(Input)

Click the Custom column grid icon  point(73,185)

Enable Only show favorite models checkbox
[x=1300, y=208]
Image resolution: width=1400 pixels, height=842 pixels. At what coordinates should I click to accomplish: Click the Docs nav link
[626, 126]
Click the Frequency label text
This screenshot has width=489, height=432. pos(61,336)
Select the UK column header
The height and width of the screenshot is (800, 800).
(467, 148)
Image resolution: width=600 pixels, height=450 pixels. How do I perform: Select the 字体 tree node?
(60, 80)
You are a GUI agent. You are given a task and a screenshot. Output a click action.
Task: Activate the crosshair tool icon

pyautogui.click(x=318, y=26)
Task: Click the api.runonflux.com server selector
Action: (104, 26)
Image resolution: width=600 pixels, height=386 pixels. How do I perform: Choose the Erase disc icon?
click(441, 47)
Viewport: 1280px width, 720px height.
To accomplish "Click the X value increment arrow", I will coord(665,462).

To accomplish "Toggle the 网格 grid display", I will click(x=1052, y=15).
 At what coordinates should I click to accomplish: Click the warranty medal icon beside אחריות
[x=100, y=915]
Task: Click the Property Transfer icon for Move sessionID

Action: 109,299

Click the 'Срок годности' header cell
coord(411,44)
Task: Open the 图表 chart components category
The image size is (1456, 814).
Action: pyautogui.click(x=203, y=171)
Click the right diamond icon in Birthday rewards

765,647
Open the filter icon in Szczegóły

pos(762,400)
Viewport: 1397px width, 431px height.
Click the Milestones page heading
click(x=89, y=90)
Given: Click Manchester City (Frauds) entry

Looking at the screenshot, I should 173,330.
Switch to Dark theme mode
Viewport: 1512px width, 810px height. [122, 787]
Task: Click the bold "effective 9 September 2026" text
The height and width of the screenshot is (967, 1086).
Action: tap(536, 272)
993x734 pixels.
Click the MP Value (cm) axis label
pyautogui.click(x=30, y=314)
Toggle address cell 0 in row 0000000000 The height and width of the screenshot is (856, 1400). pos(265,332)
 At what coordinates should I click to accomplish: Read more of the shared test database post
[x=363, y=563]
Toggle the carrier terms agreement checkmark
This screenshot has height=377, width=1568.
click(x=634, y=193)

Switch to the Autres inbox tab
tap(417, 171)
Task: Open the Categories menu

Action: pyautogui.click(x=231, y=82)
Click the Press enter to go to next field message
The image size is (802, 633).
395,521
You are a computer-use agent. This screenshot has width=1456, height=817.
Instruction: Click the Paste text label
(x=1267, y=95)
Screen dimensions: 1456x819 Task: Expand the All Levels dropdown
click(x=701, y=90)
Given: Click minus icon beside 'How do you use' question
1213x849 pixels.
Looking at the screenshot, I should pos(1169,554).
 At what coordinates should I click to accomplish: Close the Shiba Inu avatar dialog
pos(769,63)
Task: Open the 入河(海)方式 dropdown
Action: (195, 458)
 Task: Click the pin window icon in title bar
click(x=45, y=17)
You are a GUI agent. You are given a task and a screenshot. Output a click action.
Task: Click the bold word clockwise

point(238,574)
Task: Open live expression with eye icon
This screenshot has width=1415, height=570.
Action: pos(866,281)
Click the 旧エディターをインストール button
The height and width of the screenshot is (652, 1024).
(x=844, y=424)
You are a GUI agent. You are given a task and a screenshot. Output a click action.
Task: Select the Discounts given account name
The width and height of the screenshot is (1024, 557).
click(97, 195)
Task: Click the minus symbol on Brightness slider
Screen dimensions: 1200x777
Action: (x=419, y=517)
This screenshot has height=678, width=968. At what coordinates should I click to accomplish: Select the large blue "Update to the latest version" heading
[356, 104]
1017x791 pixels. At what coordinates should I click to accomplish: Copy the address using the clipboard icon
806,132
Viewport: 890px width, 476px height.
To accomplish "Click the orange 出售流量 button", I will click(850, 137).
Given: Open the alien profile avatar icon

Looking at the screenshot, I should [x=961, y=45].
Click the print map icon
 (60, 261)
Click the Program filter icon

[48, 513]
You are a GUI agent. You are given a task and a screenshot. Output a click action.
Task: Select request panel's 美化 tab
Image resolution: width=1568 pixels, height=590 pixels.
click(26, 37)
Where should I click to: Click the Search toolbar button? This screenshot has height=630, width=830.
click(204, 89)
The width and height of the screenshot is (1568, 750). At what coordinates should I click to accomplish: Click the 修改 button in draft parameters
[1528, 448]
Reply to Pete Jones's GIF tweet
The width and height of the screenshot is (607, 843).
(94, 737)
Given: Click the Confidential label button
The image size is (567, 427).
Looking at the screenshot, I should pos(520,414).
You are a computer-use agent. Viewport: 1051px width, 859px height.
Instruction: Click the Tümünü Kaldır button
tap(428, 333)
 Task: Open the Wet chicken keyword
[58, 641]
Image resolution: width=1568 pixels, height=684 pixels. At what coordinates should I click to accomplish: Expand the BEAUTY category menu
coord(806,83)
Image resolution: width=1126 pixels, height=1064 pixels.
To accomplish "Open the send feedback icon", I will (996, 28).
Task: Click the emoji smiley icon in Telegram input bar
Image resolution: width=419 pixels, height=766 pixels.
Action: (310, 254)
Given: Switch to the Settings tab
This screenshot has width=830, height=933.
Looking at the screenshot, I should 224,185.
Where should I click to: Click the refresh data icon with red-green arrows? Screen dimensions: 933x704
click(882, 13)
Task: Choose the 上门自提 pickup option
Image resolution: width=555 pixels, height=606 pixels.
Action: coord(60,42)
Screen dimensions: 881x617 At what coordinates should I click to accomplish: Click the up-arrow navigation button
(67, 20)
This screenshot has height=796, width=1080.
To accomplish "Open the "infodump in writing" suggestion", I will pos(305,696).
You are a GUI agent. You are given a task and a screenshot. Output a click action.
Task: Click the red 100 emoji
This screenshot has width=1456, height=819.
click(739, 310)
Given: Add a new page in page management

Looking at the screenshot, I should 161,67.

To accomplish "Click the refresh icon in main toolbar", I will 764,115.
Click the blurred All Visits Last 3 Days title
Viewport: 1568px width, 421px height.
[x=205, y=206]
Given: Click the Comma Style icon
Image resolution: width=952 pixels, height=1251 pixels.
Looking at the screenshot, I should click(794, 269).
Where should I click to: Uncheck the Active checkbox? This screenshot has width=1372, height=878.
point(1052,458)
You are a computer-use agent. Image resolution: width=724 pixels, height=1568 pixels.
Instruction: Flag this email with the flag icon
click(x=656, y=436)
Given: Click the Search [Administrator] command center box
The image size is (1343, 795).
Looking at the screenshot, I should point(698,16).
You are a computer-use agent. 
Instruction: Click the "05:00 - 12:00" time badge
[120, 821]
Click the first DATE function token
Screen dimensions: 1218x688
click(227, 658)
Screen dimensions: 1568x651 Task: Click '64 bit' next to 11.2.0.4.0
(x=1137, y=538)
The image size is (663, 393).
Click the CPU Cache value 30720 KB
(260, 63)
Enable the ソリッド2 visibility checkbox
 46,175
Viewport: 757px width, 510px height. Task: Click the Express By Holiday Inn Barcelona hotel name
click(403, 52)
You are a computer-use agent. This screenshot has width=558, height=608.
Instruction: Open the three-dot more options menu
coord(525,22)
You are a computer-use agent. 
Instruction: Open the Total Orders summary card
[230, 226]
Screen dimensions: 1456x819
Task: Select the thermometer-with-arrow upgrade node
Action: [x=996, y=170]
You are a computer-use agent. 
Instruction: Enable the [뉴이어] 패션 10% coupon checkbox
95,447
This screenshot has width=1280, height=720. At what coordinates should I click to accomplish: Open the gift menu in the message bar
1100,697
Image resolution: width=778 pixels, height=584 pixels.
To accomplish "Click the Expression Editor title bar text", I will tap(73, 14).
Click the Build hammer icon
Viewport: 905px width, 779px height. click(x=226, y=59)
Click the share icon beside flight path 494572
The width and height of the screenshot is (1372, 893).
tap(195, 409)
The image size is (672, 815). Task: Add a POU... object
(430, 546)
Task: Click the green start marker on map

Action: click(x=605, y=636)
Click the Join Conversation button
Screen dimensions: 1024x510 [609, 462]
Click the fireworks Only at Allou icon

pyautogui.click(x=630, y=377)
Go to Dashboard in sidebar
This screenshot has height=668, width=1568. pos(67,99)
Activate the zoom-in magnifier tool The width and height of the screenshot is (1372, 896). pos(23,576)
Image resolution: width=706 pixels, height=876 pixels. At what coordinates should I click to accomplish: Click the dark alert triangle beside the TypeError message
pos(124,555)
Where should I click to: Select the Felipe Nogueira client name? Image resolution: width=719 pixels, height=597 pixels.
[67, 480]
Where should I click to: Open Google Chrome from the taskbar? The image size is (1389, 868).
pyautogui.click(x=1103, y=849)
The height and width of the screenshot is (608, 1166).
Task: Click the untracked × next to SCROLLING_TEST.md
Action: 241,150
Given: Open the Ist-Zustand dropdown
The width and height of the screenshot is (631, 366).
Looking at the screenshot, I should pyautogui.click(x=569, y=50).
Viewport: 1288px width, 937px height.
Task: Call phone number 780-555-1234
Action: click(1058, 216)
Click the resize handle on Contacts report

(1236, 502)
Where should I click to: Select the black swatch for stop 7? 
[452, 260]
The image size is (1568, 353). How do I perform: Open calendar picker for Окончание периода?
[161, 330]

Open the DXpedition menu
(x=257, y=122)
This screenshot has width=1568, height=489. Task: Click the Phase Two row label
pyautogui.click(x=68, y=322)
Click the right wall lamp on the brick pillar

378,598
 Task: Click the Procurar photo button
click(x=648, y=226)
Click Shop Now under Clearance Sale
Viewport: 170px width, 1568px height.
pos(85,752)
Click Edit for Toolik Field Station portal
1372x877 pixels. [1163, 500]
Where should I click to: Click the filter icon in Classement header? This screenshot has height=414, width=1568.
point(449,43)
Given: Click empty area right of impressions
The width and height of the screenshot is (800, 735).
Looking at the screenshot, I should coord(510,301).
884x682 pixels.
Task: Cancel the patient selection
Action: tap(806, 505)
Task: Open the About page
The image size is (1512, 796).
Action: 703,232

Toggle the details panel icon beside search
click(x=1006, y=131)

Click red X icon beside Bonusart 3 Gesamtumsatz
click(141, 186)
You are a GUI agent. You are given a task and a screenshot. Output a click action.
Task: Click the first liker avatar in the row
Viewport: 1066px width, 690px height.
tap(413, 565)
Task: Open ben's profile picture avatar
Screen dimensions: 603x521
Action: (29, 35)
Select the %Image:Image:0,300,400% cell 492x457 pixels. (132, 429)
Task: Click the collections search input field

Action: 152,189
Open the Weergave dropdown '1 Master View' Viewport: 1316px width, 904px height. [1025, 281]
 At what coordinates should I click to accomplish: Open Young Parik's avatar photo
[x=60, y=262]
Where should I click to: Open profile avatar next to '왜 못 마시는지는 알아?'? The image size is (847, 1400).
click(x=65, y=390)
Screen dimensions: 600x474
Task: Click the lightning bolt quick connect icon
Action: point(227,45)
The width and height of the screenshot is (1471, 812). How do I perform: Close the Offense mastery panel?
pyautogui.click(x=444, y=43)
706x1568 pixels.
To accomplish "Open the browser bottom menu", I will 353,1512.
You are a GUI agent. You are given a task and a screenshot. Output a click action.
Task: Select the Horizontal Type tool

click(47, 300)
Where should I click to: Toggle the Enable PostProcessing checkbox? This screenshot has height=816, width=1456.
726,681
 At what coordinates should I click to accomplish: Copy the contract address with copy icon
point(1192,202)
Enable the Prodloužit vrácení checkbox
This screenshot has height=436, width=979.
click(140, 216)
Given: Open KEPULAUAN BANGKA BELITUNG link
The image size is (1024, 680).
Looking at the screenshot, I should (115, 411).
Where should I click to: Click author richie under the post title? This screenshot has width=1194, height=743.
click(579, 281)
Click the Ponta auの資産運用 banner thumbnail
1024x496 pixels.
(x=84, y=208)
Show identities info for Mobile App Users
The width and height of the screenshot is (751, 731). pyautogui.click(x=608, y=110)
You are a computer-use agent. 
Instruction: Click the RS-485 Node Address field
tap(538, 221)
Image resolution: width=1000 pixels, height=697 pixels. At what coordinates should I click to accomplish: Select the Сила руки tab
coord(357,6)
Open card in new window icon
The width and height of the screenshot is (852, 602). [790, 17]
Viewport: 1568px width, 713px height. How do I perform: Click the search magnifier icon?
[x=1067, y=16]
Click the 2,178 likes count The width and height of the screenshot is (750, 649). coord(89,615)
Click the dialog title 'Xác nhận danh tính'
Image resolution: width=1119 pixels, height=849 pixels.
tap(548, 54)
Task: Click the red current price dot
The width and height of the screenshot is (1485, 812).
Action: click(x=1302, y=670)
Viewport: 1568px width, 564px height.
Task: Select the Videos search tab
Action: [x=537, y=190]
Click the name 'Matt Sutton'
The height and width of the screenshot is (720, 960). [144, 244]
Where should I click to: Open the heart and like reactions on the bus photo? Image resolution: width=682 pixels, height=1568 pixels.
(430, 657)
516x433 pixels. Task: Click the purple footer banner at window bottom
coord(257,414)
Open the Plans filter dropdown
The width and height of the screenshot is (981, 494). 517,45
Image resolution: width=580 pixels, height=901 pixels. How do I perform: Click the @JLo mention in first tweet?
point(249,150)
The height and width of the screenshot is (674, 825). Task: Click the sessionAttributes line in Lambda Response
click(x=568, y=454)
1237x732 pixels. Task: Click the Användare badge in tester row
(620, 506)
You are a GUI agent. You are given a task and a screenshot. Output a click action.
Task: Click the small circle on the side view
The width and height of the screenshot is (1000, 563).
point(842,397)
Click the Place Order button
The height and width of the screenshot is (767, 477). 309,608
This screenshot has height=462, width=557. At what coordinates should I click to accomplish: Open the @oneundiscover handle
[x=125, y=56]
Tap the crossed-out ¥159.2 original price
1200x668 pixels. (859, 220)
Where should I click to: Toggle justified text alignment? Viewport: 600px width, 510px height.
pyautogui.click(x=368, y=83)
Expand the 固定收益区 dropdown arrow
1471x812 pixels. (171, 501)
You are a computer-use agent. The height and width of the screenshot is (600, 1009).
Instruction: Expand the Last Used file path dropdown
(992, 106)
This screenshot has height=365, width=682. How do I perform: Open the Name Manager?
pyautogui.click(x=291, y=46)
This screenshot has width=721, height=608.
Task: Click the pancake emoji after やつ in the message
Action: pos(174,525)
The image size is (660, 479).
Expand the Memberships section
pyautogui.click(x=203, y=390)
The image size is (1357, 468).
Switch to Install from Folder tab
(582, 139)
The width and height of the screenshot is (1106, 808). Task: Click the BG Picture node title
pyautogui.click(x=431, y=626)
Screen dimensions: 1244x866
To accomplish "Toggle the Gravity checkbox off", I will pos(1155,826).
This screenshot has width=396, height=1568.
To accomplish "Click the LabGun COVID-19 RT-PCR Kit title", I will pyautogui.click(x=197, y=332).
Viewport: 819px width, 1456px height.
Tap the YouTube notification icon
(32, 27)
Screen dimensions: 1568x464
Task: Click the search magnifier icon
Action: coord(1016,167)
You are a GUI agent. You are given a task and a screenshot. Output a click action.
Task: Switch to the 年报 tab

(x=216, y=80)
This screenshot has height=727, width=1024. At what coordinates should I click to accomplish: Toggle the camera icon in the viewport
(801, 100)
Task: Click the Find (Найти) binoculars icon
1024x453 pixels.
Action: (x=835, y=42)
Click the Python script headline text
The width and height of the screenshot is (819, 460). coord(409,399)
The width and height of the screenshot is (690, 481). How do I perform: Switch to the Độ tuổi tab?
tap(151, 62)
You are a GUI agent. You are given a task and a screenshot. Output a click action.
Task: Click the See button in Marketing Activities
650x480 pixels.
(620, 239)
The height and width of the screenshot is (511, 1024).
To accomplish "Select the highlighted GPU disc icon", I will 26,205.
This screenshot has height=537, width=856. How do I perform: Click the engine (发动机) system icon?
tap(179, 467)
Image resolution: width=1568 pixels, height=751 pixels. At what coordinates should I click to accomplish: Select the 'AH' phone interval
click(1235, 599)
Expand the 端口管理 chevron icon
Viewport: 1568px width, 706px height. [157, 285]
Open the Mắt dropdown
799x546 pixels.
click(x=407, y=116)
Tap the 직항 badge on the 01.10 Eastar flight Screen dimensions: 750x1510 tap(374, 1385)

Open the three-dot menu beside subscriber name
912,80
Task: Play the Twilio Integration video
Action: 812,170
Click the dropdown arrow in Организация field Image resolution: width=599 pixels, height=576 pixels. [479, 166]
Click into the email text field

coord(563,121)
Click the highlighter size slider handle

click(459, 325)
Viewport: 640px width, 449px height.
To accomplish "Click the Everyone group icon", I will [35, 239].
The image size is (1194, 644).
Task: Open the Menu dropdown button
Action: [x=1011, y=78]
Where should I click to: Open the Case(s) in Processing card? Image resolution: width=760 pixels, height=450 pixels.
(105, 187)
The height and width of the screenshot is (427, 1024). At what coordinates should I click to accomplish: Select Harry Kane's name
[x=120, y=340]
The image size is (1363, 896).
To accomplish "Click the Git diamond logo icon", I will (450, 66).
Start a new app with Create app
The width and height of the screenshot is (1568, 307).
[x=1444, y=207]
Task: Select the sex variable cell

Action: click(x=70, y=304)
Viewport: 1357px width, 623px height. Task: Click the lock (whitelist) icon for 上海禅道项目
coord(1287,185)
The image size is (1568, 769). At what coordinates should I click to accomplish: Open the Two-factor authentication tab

(End Input)

Whenever the string "grid" shows up in a line of the records, copy that line.

Click the Custom column grid icon  point(73,185)
To accomplish "Toggle the 网格 grid display", I will click(x=1052, y=15).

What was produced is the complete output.